Also, the empirical illustration of their analyses seems interesting, especially the performance gap between feature selection with AGL + GL and with GL only. In experiments, the authors use deep neural networks to show that their analyses apply to neural networks with multiple hidden layers.

__ Weaknesses__: The experimental results are insufficient. The simulation was done on a single architecture with only 50 input features, and the single real data had only 13 input features. Both the simulated and real data had a small number of input features, which seems inadequate for a study of feature selection problem. Considering that the claim of the paper applies to a broad class of neural networks, the experiments should include those deep neural networks from difference classes.

__ Correctness__: Yes.

__ Clarity__: In general, this paper is easy to follow.
Minor commnets:
In Definition 2.3 on page 3, I assume n is the number of samples. It’d be good to define this.
On line 159, I assume d is the distance between two parameter sets. It’d be good to define this.
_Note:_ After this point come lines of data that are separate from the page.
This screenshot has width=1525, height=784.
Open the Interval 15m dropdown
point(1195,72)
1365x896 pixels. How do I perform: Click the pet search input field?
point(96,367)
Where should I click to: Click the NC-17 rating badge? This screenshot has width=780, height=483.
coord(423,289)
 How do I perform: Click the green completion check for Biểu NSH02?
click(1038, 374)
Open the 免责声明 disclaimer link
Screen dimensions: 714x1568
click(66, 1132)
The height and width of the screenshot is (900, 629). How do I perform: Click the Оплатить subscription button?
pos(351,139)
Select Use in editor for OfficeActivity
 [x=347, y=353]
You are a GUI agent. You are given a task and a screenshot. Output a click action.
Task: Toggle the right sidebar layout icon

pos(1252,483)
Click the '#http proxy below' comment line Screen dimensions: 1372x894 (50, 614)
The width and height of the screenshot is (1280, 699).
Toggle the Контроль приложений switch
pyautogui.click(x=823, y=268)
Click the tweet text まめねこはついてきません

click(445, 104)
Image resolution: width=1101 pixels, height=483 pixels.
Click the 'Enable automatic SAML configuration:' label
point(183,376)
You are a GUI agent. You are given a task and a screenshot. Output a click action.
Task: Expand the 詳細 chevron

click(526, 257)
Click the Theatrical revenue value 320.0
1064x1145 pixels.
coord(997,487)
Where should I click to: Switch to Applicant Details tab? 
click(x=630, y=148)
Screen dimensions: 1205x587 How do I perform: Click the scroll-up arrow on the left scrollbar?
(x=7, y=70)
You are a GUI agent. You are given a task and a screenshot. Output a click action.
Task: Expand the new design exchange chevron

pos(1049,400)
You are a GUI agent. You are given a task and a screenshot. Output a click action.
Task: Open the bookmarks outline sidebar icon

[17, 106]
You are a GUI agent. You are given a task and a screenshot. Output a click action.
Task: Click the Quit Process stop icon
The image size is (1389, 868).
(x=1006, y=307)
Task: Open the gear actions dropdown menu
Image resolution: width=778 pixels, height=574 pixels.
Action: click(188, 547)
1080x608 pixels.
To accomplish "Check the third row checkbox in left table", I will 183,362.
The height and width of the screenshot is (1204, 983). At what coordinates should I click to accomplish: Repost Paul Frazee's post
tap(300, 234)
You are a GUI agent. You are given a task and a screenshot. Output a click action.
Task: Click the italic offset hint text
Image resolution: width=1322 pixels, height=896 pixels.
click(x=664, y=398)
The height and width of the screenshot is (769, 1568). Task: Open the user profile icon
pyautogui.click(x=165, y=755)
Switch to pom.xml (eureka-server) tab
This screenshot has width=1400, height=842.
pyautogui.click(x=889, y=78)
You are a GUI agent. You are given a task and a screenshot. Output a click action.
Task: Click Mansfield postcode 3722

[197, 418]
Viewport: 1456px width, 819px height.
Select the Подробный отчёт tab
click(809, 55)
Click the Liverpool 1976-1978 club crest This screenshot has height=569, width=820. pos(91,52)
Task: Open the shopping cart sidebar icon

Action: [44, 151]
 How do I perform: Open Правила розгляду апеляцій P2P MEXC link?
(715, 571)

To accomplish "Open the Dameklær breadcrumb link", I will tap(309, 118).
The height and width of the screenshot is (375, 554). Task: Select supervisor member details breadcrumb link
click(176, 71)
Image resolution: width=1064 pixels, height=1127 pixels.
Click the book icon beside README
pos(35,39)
__ Relation to Prior Work__: Yes. In Introduction, the authors mention Dinh and Ho (2020) on which this paper seems to be based and clearly stated the difference of this paper and Dinh and Ho (2020).

__ Reproducibility__: Yes

__ Additional Feedback__: ***After author feedback***
Since the authors did not follow the formatting guideline of 1 page for the author feedback, the reviewers were advised not to take into account the author response.